> **TESTO DI LETTURA**
* * * *
Motivata in parte dall’aumento dei contagi nel territorio triestino in seguito alle proteste no green-pass e definita anche dai giornali una «stretta sui cortei no-pass», la direttiva può in realtà andare a colpire qualsiasi libera espressione pubblica di pensiero, giusto?
Ci sono due dati fondamentali. Il primo, che adduce anche la Ministra nelle dichiarazioni che ha fatto per illustrare questo provvedimento, è il disagio causato nei centri storici, il motivo principe per cui fondamentalmente si svolgono dei cortei nei centri cittadini. Vietare questo è profondamente anti-democratico.
Poi si parla del rischio epidemico. Però questo rischio, ex ante, non è preventivabile: lo è solo se messo già in evidenza nelle modalità indicate nel preavviso della manifestazione. Se dico che saremo tutti senza mascherina e non rispetteremo il distanziamento è un conto. Ma se dico, ex ante, che metterò in atto tutti i dispositivi atti a prevenire il diffondersi del contagio, allora è evidente che questa proibizione è assolutamente immotivata.
* * * *
> **OBIETTIVO DELL'ESERCIZIO**
Per favore, prosegui il testo sulla direttiva che limita i cortei partendo dall'ultima frase riportata.

[Dati raccolti]
* * * *
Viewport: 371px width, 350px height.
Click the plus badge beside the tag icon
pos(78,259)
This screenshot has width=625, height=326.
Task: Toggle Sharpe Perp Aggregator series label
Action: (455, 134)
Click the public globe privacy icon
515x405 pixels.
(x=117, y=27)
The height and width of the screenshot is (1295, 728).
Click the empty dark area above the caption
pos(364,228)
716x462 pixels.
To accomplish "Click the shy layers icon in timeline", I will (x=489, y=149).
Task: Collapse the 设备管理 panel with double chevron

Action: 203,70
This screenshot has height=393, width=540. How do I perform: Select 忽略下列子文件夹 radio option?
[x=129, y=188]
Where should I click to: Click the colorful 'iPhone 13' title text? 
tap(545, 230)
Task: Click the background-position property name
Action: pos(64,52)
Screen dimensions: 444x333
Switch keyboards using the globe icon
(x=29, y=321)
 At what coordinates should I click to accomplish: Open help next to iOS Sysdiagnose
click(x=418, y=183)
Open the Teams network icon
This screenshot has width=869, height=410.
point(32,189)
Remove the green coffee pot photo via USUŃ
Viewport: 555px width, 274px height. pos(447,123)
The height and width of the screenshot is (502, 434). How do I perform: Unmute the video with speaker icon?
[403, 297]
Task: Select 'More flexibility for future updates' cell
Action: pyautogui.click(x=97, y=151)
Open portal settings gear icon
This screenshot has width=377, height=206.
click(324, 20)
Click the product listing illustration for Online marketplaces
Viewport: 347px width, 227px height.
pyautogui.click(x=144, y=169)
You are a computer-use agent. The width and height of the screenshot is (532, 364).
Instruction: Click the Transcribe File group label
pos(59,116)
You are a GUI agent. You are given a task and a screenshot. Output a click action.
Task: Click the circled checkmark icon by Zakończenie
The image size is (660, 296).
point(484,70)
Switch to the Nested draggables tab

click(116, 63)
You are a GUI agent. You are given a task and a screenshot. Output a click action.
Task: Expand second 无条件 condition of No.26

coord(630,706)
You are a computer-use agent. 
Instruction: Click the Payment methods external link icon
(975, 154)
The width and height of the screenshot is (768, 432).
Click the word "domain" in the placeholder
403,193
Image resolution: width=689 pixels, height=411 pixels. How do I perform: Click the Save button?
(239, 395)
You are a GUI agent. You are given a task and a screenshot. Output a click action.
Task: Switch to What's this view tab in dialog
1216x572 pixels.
* * * *
> **LA TUA RISPOSTA**
(foto di Alessandro Stoppoloni)
La Ministra, nel presentare la direttiva, ha sostenuto che «il diritto di manifestare è costituzionalmente garantito ma esiste anche un bilanciamento dei diritti: si può manifestare ma servono regole che proteggano gli altri cittadini, il diritto al lavoro e il diritto alla salute». È giuridicamente corretto questo?
L’iniziativa economica privata è libera e prevista dall’articolo 41 della Costituzione, dunque non bisogna sottovalutare la situazione di chi ha un’attività economica e neanche dei possibili dipendenti, però nell’ottica di bilanciamento l’articolo 41 è chiarissimamente posto, dalle madri e dai padri costituenti, in posizione subordinata al diritto alla libera manifestazione di pensiero e al diritto di riunione, posto tra le libertà fondamentali. Non si può dunque pensare che la prima debba prevalere.
Questa è una lettura del tutto sbagliata che contestiamo con grande forza: sarebbe un brutto precedente quello per cui viene dato un primato all’economia rispetto alla libera manifestazione del pensiero. L’esercizio di una libertà fondamentale non può mai essere oggetto di contrattazione deteriore rispetto altri diritti o interessi.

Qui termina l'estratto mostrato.